In the low risk MGUS patient, you could probably check again in a year's time and after that, maybe, in two to three years.

In the high risk patient, you would examine that patient more frequently. For example, after determining the high risk status of that MGUS patient, I would probably test in two to three months, then, if stable, four or five months after that second visit. If the patient is not progressing, you might do it in six months and then possibly on an annual basis.

How did you initially learn about the Freelite test?

Six or seven years ago, Dr. A.R. Bradwell visited the laboratory, and said he had an antibody that would measure free light chains. I was quite skeptical because over the preceding 30 years I'd seen numerous antibodies that were purported to recognize free light chains but after I tested them I would find that they would actually recognize not only the free light chain, but also the light chain in the intact immunoglobulin. Many were also weak, and did not recognize all of the free light chain that was present in the specimen. So, I became rather jaded and unimpressed with any of the antibodies that claimed that they could measure only free light chains.

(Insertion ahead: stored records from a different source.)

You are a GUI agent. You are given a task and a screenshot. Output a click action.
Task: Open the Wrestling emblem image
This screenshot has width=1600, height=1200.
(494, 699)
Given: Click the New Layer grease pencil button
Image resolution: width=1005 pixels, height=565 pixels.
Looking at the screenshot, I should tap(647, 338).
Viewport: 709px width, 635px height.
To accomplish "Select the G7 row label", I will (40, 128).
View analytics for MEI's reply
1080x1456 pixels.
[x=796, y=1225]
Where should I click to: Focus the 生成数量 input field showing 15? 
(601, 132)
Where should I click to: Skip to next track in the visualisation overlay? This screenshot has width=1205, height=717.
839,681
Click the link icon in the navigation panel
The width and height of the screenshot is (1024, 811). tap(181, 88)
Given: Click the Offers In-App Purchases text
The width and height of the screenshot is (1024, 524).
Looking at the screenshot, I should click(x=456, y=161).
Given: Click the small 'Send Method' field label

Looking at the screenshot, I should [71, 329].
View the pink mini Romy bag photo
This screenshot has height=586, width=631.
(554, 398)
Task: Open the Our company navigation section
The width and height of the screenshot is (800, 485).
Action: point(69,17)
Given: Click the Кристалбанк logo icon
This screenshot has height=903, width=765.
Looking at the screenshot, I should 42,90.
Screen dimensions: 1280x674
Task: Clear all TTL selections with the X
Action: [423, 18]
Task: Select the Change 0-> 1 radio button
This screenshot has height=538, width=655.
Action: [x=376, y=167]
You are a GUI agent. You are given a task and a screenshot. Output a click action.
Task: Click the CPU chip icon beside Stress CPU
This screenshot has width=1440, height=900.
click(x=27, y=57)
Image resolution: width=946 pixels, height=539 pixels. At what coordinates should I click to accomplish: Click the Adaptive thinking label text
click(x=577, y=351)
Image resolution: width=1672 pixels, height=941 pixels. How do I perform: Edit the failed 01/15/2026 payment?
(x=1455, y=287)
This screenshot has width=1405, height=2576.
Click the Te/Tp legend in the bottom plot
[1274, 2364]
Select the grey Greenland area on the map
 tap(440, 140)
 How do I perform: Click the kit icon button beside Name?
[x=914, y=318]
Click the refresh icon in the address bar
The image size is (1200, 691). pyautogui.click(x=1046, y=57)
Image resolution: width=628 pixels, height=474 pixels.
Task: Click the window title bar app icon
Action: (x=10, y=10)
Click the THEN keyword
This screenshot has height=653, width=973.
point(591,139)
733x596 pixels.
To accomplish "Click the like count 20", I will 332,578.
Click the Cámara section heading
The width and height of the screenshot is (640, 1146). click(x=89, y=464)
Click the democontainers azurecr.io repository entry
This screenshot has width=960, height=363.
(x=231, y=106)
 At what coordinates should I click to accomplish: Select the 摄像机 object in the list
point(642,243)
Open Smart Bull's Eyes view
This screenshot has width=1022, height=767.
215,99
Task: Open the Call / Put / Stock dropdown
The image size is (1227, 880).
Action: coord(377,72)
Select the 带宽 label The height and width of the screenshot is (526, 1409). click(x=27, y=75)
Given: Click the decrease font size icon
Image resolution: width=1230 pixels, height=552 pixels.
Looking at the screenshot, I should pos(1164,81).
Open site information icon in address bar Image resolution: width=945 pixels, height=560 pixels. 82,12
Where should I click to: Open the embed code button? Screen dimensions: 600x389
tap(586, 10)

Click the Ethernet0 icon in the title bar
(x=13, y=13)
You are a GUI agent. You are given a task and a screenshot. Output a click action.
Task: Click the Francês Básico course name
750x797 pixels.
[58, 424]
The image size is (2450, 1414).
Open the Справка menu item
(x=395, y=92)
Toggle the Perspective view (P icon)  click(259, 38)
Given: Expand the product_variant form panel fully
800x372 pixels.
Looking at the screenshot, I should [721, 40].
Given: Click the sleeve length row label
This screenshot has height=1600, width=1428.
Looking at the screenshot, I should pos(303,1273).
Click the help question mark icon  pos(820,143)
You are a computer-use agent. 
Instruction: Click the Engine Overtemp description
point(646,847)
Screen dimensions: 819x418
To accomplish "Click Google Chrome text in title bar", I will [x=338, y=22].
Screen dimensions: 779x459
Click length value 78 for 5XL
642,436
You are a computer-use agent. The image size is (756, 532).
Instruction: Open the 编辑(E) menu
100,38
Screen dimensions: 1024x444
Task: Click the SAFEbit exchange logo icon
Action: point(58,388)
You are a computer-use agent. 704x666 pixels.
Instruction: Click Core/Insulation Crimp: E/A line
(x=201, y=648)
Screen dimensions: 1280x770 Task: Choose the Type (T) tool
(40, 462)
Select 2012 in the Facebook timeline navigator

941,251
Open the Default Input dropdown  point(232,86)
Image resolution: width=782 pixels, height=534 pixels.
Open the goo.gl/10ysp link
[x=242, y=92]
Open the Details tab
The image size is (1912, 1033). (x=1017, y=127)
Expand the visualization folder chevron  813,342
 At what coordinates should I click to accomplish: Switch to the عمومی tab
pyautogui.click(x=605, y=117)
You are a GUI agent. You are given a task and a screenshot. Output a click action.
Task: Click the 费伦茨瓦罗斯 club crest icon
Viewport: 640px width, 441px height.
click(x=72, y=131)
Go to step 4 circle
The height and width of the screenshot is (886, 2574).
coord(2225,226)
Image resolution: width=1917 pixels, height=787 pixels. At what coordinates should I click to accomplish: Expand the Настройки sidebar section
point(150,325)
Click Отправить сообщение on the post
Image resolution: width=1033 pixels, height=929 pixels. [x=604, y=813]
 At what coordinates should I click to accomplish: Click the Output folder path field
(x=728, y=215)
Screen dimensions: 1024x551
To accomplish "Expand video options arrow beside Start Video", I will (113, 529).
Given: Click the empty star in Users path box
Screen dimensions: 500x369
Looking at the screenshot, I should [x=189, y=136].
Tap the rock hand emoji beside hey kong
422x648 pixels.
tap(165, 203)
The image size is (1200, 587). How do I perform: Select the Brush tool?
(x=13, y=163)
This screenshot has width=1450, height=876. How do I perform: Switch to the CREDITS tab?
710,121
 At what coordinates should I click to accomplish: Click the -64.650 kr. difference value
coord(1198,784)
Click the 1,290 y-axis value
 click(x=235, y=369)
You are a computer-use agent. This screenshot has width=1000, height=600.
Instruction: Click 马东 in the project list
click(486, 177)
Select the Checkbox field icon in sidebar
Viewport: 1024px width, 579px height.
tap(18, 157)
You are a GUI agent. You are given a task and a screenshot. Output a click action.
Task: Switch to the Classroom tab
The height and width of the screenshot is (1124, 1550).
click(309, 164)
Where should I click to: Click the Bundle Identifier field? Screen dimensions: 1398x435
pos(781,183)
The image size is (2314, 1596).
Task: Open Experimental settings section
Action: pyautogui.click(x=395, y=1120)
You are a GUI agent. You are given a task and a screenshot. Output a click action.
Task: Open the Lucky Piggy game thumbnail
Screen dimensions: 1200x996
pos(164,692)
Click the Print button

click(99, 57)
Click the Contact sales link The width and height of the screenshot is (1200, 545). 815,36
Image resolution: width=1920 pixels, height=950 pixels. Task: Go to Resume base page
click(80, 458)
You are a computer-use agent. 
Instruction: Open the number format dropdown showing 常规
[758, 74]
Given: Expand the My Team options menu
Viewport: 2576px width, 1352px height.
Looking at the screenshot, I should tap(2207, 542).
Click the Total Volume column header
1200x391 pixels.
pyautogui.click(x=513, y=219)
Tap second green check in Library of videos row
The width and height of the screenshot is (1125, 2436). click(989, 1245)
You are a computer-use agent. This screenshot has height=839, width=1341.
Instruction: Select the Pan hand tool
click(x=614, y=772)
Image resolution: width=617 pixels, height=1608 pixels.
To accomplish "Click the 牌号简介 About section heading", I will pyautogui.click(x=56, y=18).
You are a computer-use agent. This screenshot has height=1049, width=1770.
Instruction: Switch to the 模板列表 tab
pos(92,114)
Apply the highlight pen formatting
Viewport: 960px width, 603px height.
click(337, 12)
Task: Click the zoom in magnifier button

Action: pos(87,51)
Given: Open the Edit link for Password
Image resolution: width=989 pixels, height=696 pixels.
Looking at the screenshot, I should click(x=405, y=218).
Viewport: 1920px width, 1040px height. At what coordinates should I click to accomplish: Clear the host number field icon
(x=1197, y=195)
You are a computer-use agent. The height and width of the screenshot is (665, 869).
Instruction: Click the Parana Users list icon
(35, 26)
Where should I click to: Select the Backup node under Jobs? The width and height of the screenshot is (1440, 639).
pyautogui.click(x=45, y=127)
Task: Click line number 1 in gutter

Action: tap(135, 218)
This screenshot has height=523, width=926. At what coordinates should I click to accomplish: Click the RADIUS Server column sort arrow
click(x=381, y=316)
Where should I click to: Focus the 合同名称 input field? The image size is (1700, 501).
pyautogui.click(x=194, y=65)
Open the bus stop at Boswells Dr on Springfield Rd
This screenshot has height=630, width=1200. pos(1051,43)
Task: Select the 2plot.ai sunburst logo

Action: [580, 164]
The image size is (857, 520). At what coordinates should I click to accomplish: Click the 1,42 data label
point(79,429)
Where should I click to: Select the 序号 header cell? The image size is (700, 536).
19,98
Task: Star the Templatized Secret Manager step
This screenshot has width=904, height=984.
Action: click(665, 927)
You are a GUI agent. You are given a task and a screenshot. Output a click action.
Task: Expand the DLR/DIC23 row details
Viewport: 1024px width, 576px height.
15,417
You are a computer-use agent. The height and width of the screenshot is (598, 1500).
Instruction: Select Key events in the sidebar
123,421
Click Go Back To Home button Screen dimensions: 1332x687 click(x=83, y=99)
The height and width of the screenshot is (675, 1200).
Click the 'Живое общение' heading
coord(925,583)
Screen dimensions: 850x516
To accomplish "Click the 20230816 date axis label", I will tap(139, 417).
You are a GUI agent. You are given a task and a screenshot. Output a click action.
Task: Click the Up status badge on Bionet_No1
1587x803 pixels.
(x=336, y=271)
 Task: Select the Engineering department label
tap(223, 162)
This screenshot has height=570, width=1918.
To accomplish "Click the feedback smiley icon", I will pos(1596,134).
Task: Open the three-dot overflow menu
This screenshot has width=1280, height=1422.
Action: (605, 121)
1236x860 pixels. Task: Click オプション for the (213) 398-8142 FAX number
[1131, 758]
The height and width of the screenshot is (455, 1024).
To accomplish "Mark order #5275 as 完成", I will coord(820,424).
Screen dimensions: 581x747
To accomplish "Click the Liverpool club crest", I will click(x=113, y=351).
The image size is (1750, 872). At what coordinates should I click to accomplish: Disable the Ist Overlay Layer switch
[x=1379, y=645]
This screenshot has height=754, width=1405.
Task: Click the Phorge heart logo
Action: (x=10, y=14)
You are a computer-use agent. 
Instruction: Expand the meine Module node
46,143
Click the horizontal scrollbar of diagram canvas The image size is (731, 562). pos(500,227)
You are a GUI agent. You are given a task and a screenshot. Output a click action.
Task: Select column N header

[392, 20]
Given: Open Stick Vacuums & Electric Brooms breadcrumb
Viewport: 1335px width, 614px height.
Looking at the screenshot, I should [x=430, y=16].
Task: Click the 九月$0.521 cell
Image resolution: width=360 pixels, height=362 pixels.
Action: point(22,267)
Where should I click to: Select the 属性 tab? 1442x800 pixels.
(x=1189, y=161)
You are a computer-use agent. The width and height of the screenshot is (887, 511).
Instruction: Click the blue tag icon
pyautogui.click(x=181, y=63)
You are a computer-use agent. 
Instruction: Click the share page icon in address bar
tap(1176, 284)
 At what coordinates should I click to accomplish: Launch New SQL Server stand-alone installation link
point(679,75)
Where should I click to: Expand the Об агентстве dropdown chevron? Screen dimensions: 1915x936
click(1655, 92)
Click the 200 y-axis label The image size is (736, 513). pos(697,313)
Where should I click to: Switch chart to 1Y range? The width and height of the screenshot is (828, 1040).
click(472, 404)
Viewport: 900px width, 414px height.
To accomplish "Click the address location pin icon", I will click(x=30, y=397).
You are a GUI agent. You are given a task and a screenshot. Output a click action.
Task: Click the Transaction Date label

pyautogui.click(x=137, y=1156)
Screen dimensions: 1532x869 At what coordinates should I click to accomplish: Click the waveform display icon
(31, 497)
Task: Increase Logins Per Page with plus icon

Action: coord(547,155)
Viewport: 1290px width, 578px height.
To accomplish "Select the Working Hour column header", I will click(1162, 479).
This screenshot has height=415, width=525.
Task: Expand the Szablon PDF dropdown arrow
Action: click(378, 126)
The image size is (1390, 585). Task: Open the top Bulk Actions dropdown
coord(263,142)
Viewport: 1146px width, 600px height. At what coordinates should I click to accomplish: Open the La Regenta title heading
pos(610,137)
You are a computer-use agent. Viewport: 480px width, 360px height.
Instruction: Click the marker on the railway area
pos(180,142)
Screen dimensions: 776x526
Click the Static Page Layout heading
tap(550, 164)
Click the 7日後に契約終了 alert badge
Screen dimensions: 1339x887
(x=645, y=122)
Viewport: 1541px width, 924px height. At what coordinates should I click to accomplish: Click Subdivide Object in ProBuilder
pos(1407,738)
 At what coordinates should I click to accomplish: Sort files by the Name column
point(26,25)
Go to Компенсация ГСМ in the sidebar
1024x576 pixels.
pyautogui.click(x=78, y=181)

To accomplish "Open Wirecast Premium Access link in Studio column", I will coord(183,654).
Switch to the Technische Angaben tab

Dr. Bradwell, a Professor of Immunology at the University of Birmingham Medical School in England, is a very convincing sort of person. He said that this antibody would work in a nephelometer, allowing for quantification of the results. So, after a long visit, I said to him, "Okay, we'll take a look at your antibody."

Here, at the Mayo Clinic, we have a serum bank of patients who are healthy and on whom we had detailed information such as gender, age, health status, etc. After receiving Dr. Bradwell's antibody, Dr. Jerry Katzmann determined the reference ranges in 282 patients. One interesting result that came from that study was that we found that older patients had higher levels of both kappa and lambda in their serum. Furthermore, when we looked at the renal function of this group we found that above the age of 70 years, renal function decreases, and the ability to catabolize the monoclonal light chain also decreased. Thus, the light chain levels in the serum are higher; however, the ratio remains the same because the reduced renal clearance affects both the kappa and lambda light chains². We have done a number of studies using Freelite, including the population of Olmsted County. It has turned out to be a very valuable and helpful test in clinical medicine.